In April, a request came in to build a platform capable of running Neural Concept (NC) software for DLS workloads. For the first pilot, a critical component of the machine was selected to be modelled with it.
The first goal was straightforward: produce designs that outperformed the current design baseline, and in doing so demonstrate the potential of DLS for design acceleration.
Over a three-month project, we ran two parallel tracks:
This setup allowed us to validate both the technology stack and the engineering value at the same time.
The platform team built a GPU-enabled Azure platform, adapting a chosen reference architecture to meet the customer’s stringent security and compliance standards. This included integrating with existing identity and access management, ensuring data isolation between projects, and setting up monitoring for GPU usage and costs.
By the end of the project, the platform was fully validated and ready for future AI-driven design use cases, so new workloads can be onboarded without rebuilding the foundations.
In parallel, the engineering team used NC to produce designs that outperformed the baseline.
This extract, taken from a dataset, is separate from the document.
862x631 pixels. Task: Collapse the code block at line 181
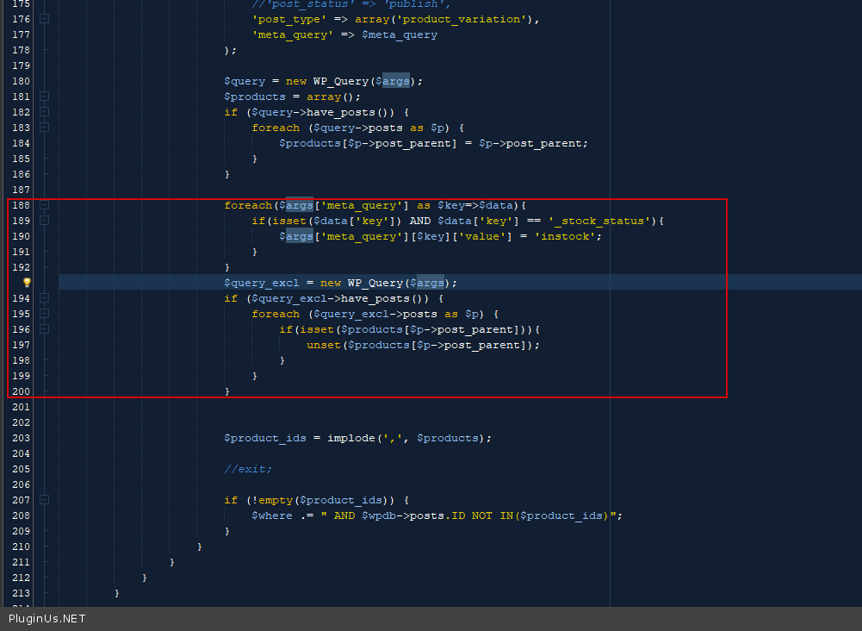pos(45,97)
This confirmed that DLS can help engineers iterate more quickly on design ideas, while still staying aligned with the underlying physics and engineering constraints.
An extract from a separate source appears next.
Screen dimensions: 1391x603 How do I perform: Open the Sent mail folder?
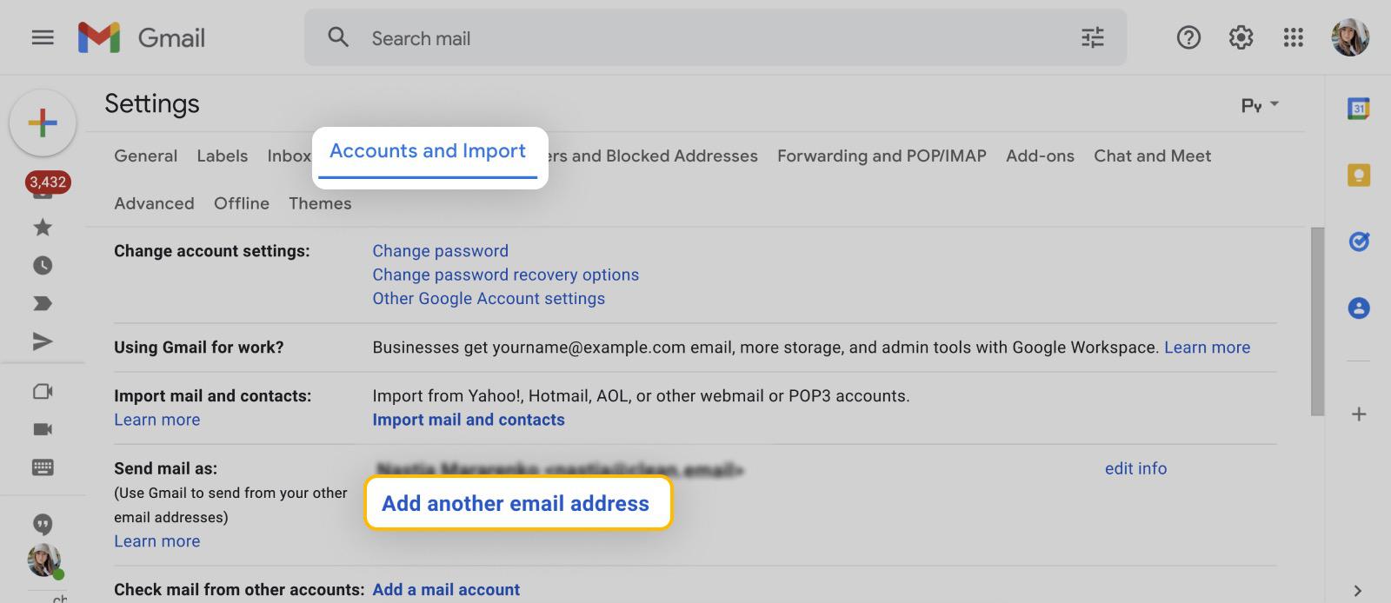coord(42,341)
The next step was to compare the NC model with other approaches. For this, the team explored NVIDIA PhysicsNeMo, an open-source library for physics-informed neural networks.
Within a week, we extended the platform with NVIDIA GPUs and began experimenting with the DoMiNo model. This allowed us to evaluate another class of surrogate models on the same component and data.
The results were comparable to NC, while offering full access to the source code. A major advantage for future scalability, flexibility and integration with existing toolchains. It also opened the door to more experimentation: adapting network architectures, testing different loss functions, and integrating additional physics constraints where needed.
This initiative marked an important step toward AI-driven design optimization. It showed how cross-functional collaboration between IT, data teams, and engineering can move from idea to working prototype quickly and generate concrete learnings for the next wave of use cases.